Le tango canyengue est une danse d’improvisation. Pas de règle figée dans le marbre, nulle séquence de pas imposée. Le danseur se laisse porter par la musique, martelant le sol au rythme des instruments, et l’espace libre sur la piste détermine le plus souvent les changements de direction. Celui qui guide – généralement un homme – ne doit pas penser aux pas qu’il va exécuter ; ni sa partenaire chercher à les deviner. Chacun se laisse guider par son propre ressenti.

Sans doute cette grande liberté de style a-t-elle touché Cyprien mais sans qu’il sache vraiment pourquoi ni comment, c’est le son du bandonéon qui le prend aux tripes. Alors qu’il était d’abord destiné à jouer du folklore d’Europe centrale ou de la musique religieuse, le bandonéon, arrivé en Argentine à la fin du dix-neuvième siècle, devient l’instrument emblématique du tango. Créé à l’origine afin d’élargir la gamme des notes possibles par rapport au concertina qu’il modifie, le bandonéon couvre un registre proche de six octaves. On peut en jouer assis ou debout, chaque technique présentant son avantage selon les qualités du son que l’on recherche. Mais qu’on le joue assis ou debout, aucun autre instrument au monde n’est sans doute aussi intimement lié à un genre musical que le bandonéon au tango argentin.

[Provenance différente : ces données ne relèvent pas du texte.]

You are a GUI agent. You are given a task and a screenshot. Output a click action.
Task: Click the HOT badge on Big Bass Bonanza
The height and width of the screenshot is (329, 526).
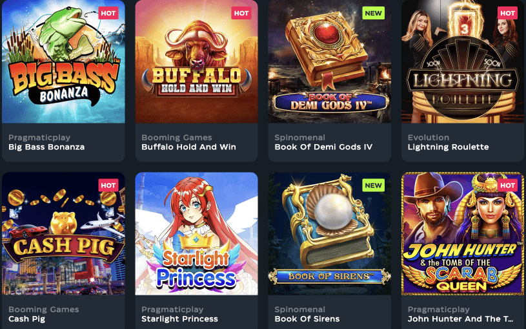(108, 13)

Car le tango est à la fois danse et musique, une culture voire un art de vivre sur les rives cosmopolites du Rio de la Plata, à la fin du dix-neuvième siècle, bien que d’abord cantonné aux bas-fonds estuariens.

L’immigration européenne massive d’alors, majoritairement masculine, a créé un déséquilibre démographique : les jeunes femmes y sont plus rares et ne souhaitent pas nécessairement être vues s’adonnant à cette danse à la réputation sulfureuse. Aussi les hommes s’entraînent-ils souvent à danser entre eux, avant de se rendre au bal, sans que cela dénote une orientation homosexuelle. Situation qui pouvait, néanmoins, prêter le flanc à la rumeur. La rumeur qui roule et qui enfle des faubourgs de Buenos Aires aux vastes plaines de la Pampa n’a pas disparu, chez les immigrants, en changeant de continent. Cyprien a-t-il été vu, dansant avec un homme dans une rue mal famée, par un comparse - égaré ou non - qui l’aura répété ? Était-ce par plaisir ou par nécessité ? Cela lui appartient.

Quoi qu’il en soit, au tournant du vingtième siècle, Cipriano avait disparu, ou plus exactement n’avait plus donné de nouvelles, ni à ses proches parents vivant en Amérique du Sud ni à quiconque resté sur le vieux continent.